WORK TO COMPLETE:
1. Answer these from the correlation thread:
(a) What distribution do $Y_1$ and $Y_2$ both follow?
(b) What conditions are placed on $\alpha$ and $\beta$?
(c) Which joint distribution does the reply say the exercise seems to be missing?
2. According to the reply in the correlation thread, why might the exercise lack enough information to find the correlation? Explain in one to three sentences.
3. Write the next part of the correlation thread, continuing from its last sentence.

EXCERPTED PASSAGE:
================

Correlation of two random variables as functions 
Consider 2 random variables $X_1$ and $X_2$:

*

*$X_1 = Y_1 \sqrt{\alpha + \beta {X_0}^2}$

*$X_2 = Y_2 \sqrt{\alpha + \beta {X_1}^2}$
$ \alpha>0 $ , $\beta \ge 0$
where $Y_1$ and $Y_2$ are independent and both follow a normal standard distribution $N (0, 1)$. Also, $Y_1$ is independent of $X_0$ and $Y_2$ is independent of $X_1$.
Find the correlation between $X_1$ and $X_2$.

Based off these informations, I know that $X_1 | X_0 = x_0$ ∼ $N(0, \alpha + \beta x_0^2)$ and  $X_2 | X_1 = x_1$ ∼ $N(0, \alpha + \beta x_1^2)$. Also, the equation for $X_2$ tells me that $X_1$ and $X_2$ are positively correlated. I thought of applying this formula:

*

*$Cov(X_1,X_2) = E[Cov(X_1,X_2|Z)] + Cov[E(X_1|Z),E(X_2|Z)]$
but I tried using $Z=X_0$ and $Z=X_1$ it seems like it doesn't work. Am I choosing the wrong formula?
 A: Too long for a comment.
Did you copy the exercise correctly? It seems you are missing pieces of information, namely the joint distribution of $(Y_1, Y_2, X_0).$ Note that you are constructing $(X_1, X_2) = u(Y_1, Y_2, X_0)$ where $u(y_1,y_2,x_0) = \left( y_1\sqrt{\alpha + \beta x_0^2}, y_2\sqrt{\alpha + \beta y_1^2(\alpha + \beta x_0^2)} \right).$ With the independence assumptions, you are specifying the distributions of $(Y_1, Y_2)$ and $(Y_1, X_0)$ and $(Y_2, X_1).$ I am not sure if this is enough to specify the distribution of $(Y_1, Y_2, X_0)$ but seems not.

================

DATA LINES:
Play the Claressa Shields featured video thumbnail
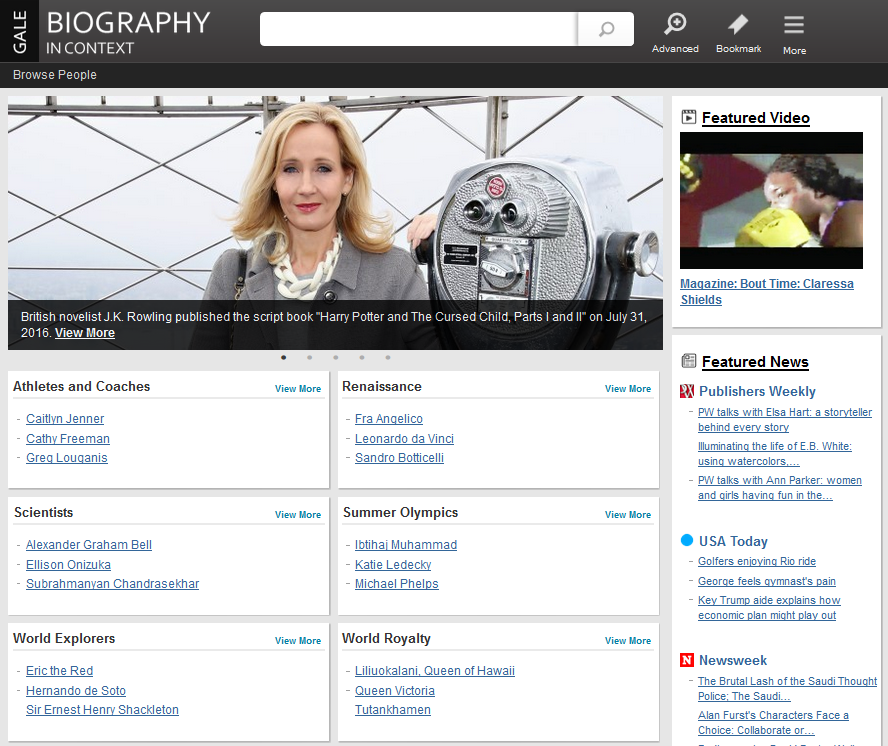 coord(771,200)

================

EXERCISE RESULTS:
1.
(a) The standard normal distribution $N(0, 1)$.
(b) $\alpha > 0$ and $\beta \ge 0$.
(c) The joint distribution of $(Y_1, Y_2, X_0)$.

2. The pair $(X_1, X_2)$ is built as a function $u(Y_1, Y_2, X_0)$, so its distribution depends on the joint distribution of $(Y_1, Y_2, X_0)$. The independence assumptions only specify the distributions of $(Y_1, Y_2)$, $(Y_1, X_0)$ and $(Y_2, X_1)$. The reply doubts that this is enough to determine the joint distribution of $(Y_1, Y_2, X_0)$.

3.
Notice that if you have a random vector $(X, Y, Z)$ and you specify $(X,Y),$ $(Y,Z)$ and $(X,Z),$ what you are doing is saying what are the projections of the distribution to each pair of axes but this does not specify the distribution itself with a few exceptions. For instance, if you say that $G = (X,Y,Z)$ is Gaussian, then you restrict the shape of the disitribution of $G$ (from any to Gaussian) and knowing the projections is enough; other instance where knowing the projections is enough is when you specify the distribution of $G$ to be the of the form $F_X(x)F_Y(y)F_Z(z),$ and then provide $F_X, F_Y$ and $F_Z.$ But in general, 2-argument projections of a 3-argument function does not suffice to know the 3-argument function (and in general, where $(2,3)$ is changed to $(k, k+p)$).
Ammend: you are correct in saying that $X_1 \mid X_0 = x_0$ and $X_2 \mid X_1 = x_1$ are normal random variables. What you are not correct is that the are positively correlated (heuristic justification: if $X$ is a symmetric variable around its mean, then $X$ and $X^2$ have zero correlation). Let me show you this, for that I will assume $Y_1$ is jointly independent of $X_0, Y_2$. Then,
$$
\mathbf{Cov}(X_1 X_2) = \mathbf{E}(X_1 X_2) - \mathbf{E}(X_1) \mathbf{E}(X_2).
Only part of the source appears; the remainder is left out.